THE TASK: Count every line below that holds "Viewport". The answer is the number alone.

(Records from a data source)
********************
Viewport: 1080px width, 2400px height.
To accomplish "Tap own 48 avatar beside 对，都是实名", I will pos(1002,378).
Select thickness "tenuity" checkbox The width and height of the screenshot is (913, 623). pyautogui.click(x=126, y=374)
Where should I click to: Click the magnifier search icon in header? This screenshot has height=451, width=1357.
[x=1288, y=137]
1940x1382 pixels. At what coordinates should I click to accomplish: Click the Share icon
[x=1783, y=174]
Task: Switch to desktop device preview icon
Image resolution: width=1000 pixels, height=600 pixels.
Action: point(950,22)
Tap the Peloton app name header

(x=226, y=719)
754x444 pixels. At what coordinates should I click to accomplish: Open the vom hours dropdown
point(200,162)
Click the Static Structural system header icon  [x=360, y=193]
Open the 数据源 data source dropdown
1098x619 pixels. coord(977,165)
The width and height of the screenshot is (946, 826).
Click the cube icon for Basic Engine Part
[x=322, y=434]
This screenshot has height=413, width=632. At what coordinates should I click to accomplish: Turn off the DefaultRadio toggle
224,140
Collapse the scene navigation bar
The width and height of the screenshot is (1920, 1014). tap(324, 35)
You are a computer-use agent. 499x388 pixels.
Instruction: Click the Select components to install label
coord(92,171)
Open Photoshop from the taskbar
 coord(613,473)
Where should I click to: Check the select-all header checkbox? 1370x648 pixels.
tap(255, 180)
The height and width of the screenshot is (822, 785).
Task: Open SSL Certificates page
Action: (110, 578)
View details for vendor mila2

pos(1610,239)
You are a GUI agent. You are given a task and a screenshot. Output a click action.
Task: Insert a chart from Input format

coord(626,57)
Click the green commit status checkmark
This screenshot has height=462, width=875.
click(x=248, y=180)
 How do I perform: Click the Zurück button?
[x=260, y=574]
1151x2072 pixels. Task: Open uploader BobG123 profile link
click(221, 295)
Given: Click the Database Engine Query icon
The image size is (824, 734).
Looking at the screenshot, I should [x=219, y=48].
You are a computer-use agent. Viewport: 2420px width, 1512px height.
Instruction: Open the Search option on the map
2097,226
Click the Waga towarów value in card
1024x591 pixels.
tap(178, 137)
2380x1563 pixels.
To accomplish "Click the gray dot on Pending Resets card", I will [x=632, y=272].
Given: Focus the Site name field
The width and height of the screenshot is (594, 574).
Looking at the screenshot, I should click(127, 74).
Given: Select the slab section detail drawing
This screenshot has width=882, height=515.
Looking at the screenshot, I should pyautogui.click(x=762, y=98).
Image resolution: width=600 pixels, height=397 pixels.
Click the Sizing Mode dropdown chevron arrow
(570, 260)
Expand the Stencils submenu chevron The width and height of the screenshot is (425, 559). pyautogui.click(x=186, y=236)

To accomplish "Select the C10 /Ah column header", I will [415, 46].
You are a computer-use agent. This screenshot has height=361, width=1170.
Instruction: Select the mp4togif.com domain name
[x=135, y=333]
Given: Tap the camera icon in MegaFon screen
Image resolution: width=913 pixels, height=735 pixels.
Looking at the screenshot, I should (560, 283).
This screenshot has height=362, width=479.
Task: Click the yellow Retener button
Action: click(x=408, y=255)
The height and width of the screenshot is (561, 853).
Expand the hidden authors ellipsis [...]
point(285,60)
********************
SOLVED PROBLEM: 2